August 2007 Lake Tahoe, Placer County, California  
Tracks Found 18 long x 9 wide
 

I was camping last August with my nephew north of Lake Tahoe. We had been in a moderately developed campground, Crystal Peak Overlook, about 20 miles northwest of Reno NV where we live.

There my nephew made friends with another little boy and I started talking with the other boy's grandmother. She told me how her husband and son had found these Bigfoot prints that May along a creek above another near-by campground, Dog Valley Creek.

They reported that in one print they could even make out separate toe tracks. They'd told a ranger who gave them some plastic tape to mark the spot. That got me curious, so we moved camp the next day to Dog Valley, a primitive campground. This is on the dry side of the Sierras at the timberline, which is about 6,000 feet.

Generally, the granite soil of the Sierras doesn't sustain much vegetation, but in this area several small streams converge to make a marshy pasture with a lot of biodiversity. We hiked up the creek that flows through the campground; it was a moderately steep climb. About a hundred yards up I spotted the bits of tape tied to sticks stuck in the ground in a particularly thick patch of trees. The forest floor was covered with pine needles but you could still see the depressed area of the prints sunk in the soil beneath leaves.

In August, when we were there, even I at over 200 lbs didn't leave a footprint, but perhaps in the May in the deep shade the ground had been muddy enough to take tracks. There were 3 prints marked out but only one was still the outline of a full foot, however I could no longer make out any separate toe impressions. It was about 18 inches long and nearly 9 wide.

All the pictures I took came out pretty useless, only the one where I put my barefoot in the track gives you any idea of size.  The area is about 20 miles from human habitation but gets maybe a dozen people a week off-roading during June through October. The roads to the area aren't cleared in the winter so there's hardly anyone there until May.

The area is in the rain shadow of the high Sierra peaks so even in winter there's probably less than a couple feet of snow and it has lots of springs. I'd guess this area would have edible vegetation, if not all winter at least very early in the spring. 

This area is not to far south of the Cascade Range, where there are more sasquatch reports and might be the sort of area a species might migrate south to for the winter.

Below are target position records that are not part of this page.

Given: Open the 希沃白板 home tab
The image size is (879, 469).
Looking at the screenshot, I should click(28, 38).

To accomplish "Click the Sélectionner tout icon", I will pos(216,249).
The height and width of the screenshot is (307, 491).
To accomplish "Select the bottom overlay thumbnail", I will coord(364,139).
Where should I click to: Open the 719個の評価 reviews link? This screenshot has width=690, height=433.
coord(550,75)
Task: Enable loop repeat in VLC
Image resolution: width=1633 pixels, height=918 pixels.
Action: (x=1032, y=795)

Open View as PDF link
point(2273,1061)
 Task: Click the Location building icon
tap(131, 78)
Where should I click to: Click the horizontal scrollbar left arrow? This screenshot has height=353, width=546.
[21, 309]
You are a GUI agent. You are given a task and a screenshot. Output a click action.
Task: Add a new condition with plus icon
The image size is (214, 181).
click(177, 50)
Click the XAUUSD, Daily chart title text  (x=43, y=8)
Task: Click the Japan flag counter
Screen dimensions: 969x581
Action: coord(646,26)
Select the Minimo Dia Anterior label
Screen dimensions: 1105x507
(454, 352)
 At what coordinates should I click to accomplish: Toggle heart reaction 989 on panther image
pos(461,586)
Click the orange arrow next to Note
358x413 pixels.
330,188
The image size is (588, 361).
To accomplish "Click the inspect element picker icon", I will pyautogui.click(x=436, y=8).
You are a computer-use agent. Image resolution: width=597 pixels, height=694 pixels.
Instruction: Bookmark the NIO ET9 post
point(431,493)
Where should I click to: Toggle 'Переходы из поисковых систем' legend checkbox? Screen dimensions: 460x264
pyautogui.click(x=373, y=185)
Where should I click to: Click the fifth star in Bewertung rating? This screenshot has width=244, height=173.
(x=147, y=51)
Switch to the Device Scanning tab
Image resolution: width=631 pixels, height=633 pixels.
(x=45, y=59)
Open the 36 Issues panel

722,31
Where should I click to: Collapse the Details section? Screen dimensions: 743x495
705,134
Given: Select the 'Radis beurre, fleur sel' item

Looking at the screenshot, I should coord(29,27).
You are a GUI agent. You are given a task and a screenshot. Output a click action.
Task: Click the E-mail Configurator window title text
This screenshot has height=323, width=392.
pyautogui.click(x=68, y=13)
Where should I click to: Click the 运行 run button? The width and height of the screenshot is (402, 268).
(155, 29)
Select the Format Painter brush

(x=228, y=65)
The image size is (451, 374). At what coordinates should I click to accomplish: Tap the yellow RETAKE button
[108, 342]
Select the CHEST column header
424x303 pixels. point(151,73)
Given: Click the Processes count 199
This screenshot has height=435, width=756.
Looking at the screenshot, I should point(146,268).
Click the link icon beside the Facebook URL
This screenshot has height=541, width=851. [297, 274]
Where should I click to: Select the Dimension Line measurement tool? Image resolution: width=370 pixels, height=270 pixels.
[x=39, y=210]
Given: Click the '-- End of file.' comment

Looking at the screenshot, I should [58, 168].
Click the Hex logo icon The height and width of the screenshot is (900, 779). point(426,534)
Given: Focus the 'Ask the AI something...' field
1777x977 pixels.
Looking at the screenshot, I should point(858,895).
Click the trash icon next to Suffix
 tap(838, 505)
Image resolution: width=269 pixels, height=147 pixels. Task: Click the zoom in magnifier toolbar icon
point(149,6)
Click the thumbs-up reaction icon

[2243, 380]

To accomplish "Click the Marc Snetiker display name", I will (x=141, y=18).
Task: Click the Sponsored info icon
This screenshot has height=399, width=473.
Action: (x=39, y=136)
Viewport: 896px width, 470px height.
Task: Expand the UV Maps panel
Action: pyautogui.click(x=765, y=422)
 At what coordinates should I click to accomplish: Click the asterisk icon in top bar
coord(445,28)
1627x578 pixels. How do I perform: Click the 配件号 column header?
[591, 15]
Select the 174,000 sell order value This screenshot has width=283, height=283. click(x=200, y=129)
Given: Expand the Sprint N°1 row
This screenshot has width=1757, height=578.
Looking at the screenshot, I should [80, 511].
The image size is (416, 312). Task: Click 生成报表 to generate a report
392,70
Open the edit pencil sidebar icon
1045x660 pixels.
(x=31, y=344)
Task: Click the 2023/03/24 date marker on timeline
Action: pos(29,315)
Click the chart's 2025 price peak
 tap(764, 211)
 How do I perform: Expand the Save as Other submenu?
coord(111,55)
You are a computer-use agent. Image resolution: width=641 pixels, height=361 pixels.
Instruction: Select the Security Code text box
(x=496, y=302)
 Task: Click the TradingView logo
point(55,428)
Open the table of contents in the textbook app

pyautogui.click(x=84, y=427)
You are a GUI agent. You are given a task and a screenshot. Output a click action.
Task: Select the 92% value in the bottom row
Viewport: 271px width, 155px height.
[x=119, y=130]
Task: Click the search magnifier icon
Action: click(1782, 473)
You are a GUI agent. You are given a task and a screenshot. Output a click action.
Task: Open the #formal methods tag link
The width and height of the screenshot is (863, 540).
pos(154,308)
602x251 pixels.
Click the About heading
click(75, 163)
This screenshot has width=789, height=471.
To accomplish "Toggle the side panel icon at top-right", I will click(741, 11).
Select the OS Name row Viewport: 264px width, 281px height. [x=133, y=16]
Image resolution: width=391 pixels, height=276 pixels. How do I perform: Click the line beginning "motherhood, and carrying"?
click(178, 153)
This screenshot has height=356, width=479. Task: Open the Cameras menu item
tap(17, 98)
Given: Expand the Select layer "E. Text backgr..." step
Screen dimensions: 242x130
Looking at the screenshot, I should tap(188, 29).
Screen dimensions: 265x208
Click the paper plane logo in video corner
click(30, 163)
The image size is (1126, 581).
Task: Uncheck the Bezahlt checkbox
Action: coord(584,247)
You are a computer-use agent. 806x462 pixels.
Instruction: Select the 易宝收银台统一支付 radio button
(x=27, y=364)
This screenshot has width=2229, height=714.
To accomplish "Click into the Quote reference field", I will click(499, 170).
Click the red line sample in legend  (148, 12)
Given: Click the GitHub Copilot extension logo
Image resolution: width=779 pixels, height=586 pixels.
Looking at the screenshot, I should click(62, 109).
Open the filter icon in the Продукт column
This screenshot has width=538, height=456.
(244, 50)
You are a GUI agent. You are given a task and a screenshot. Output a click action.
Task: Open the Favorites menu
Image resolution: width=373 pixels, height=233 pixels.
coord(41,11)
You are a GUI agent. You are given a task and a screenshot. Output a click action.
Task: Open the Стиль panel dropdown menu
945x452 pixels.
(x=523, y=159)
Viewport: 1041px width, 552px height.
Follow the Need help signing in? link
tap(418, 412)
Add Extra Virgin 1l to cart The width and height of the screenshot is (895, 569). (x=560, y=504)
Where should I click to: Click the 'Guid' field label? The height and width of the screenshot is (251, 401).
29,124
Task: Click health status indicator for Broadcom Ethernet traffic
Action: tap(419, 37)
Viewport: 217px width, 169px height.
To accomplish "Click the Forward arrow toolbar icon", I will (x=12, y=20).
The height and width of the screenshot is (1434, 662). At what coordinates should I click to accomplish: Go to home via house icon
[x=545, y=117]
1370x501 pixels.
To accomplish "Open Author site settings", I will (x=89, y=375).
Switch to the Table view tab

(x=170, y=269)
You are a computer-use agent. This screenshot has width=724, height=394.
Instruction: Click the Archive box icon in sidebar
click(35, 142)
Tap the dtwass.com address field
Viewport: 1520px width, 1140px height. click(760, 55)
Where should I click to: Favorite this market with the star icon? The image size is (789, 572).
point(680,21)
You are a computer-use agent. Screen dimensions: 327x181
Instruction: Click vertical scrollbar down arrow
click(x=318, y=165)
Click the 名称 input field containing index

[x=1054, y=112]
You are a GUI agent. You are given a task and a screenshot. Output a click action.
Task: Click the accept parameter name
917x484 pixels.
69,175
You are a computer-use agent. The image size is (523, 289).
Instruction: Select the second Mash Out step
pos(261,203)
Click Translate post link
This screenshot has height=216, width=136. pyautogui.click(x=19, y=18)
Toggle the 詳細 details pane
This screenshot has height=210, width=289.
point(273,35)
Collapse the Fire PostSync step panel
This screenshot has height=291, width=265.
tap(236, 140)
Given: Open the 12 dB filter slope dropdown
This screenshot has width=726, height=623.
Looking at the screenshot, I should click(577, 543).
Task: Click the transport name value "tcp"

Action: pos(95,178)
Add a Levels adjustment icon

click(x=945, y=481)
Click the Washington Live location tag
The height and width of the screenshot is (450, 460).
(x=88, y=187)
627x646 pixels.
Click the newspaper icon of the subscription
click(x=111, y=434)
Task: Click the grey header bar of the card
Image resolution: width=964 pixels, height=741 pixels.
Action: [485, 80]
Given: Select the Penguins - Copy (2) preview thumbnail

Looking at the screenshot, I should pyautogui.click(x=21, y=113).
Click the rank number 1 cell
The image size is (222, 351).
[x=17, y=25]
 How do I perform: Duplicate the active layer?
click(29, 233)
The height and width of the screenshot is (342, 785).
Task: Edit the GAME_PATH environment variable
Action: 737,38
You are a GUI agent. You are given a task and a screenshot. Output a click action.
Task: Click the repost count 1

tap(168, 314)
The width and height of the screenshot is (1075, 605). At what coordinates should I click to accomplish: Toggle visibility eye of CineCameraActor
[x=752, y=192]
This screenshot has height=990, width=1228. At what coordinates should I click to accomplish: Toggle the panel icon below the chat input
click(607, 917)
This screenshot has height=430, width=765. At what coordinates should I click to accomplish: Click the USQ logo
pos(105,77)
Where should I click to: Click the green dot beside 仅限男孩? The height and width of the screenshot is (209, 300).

My nephew asked if the footprint could have been made by a really tall person, like a basketball player, so when I got home I did some net research. 18 inches would be a shoe size 26 many, many E's. The nearest I found was a guy 8 foot 4 who wears a 25. There are less than a dozen people in the USA that tall, and most use canes or crutches and wouldn't be up to a barefoot hike in the mountains.

I don't have a scanner but I'll see if I can find a friend to scan the one half way decent photo to you.   Yes, I did have a camera but it was a little 35mm disposable and the footprint I found is hard to make out and the markings on the measuring tape I had in one picture can't be made out at all. There may have been 3 prints but only one was clear enough to be a definite footprint.